_Work instructions_
Your answer must consist of the lines running from the one that holds "Viewport: 952px width, 1270px height." to the end of the data, copied exactly.

_Data for this task_
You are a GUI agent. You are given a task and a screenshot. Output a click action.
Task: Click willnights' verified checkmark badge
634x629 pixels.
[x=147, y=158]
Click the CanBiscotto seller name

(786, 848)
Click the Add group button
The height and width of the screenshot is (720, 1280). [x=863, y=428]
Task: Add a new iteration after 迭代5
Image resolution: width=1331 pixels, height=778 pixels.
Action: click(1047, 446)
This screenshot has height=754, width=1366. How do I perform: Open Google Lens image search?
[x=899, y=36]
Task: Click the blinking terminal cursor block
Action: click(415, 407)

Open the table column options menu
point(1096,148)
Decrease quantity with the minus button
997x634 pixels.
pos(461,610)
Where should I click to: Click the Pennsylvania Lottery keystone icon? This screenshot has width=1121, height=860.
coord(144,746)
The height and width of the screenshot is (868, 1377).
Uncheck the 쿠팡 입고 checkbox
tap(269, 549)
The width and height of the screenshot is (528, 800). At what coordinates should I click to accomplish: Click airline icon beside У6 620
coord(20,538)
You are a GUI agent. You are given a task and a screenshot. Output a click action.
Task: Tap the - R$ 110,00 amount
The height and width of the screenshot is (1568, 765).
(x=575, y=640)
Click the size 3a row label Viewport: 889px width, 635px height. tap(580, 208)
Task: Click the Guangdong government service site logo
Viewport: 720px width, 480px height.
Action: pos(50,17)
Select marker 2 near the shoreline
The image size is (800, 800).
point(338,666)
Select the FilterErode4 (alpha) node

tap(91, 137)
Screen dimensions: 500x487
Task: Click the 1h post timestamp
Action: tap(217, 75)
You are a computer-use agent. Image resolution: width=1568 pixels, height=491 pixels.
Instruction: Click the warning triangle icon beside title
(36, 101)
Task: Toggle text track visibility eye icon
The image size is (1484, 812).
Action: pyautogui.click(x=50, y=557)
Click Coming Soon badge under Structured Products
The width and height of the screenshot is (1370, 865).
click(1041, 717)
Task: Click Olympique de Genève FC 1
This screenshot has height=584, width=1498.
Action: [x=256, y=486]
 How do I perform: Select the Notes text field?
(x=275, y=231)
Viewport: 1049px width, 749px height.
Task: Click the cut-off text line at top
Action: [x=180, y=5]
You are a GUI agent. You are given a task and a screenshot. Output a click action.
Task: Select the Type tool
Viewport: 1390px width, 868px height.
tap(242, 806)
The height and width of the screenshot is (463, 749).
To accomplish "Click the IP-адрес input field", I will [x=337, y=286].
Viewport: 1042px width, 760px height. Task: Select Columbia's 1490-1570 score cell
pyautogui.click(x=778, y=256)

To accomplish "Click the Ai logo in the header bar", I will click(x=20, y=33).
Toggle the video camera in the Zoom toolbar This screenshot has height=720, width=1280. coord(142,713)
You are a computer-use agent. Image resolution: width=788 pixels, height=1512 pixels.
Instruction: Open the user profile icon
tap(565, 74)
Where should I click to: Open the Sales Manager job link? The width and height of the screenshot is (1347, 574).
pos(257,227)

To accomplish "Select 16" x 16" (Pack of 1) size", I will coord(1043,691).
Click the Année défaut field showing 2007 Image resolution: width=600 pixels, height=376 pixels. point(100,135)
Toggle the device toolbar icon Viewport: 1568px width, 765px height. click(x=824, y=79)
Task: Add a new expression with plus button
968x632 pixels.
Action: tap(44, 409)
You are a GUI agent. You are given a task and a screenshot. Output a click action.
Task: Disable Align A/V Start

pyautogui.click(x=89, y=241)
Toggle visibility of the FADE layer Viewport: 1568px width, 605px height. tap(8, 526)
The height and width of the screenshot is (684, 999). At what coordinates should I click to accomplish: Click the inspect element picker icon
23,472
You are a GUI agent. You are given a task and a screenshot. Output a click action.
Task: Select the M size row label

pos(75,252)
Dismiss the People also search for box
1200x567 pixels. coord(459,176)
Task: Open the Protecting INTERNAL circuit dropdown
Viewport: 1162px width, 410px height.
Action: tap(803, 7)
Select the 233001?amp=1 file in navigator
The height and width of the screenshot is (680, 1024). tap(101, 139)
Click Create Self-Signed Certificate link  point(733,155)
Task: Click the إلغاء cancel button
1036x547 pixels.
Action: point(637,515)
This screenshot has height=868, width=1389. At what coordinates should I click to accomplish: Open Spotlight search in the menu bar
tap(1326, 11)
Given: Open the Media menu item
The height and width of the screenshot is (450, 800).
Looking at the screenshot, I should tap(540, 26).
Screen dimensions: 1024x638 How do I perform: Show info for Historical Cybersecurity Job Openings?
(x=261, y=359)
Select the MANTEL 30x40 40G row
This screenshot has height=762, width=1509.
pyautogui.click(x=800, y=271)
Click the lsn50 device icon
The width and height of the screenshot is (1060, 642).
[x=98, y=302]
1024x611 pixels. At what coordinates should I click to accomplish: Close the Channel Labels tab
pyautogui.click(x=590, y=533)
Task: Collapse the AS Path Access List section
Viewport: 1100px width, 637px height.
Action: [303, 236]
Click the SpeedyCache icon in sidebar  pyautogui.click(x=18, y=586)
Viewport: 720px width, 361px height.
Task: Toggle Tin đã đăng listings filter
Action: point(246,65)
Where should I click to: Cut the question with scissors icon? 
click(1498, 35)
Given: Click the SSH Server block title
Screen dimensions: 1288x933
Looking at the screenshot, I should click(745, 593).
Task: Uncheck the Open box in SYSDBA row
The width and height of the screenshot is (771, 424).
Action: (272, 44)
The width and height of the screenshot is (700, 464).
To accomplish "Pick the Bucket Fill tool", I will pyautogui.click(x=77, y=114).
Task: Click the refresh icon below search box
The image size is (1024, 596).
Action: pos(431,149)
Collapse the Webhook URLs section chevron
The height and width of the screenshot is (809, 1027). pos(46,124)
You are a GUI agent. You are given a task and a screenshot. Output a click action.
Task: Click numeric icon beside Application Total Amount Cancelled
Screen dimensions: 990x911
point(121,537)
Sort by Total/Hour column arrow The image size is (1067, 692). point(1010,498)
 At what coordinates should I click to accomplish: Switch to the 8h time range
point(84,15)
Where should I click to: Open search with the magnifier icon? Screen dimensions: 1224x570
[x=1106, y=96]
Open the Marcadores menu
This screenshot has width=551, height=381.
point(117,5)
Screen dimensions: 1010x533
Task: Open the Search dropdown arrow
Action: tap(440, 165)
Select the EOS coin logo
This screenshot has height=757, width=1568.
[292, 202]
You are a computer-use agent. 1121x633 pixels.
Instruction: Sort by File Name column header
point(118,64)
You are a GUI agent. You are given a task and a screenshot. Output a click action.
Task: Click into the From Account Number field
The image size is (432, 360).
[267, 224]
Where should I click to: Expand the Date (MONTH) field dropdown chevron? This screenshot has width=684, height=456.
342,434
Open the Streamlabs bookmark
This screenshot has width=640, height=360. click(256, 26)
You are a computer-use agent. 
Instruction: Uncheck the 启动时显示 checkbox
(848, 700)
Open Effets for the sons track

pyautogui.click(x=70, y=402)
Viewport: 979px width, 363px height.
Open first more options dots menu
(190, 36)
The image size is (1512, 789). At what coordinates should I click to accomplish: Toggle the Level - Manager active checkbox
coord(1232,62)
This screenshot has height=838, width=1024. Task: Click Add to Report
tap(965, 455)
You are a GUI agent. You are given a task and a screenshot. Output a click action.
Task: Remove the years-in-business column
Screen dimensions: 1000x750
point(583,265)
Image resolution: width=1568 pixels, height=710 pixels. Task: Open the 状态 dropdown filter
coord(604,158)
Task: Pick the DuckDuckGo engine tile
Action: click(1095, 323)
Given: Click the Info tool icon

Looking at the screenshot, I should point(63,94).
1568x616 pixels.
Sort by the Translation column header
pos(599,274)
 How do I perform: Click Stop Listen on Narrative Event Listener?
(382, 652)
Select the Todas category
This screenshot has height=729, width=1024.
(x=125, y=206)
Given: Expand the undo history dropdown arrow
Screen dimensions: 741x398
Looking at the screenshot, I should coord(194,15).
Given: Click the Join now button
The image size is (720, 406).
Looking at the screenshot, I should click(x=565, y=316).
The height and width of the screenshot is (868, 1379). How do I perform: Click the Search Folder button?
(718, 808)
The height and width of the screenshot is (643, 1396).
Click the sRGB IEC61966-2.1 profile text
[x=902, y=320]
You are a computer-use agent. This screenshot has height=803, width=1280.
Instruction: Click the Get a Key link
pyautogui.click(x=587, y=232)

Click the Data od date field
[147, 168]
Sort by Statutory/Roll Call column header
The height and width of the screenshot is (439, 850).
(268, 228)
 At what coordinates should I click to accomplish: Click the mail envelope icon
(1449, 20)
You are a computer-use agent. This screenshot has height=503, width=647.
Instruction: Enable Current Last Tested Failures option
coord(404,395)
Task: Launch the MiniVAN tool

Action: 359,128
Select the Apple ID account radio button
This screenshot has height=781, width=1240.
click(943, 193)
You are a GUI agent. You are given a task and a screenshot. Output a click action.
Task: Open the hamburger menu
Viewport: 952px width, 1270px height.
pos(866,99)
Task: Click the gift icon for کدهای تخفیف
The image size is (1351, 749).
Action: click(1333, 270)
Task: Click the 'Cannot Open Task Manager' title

_Response to this exercise_
Viewport: 952px width, 1270px height.
pos(866,99)
Task: Click the gift icon for کدهای تخفیف
The image size is (1351, 749).
Action: click(1333, 270)
Task: Click the 'Cannot Open Task Manager' title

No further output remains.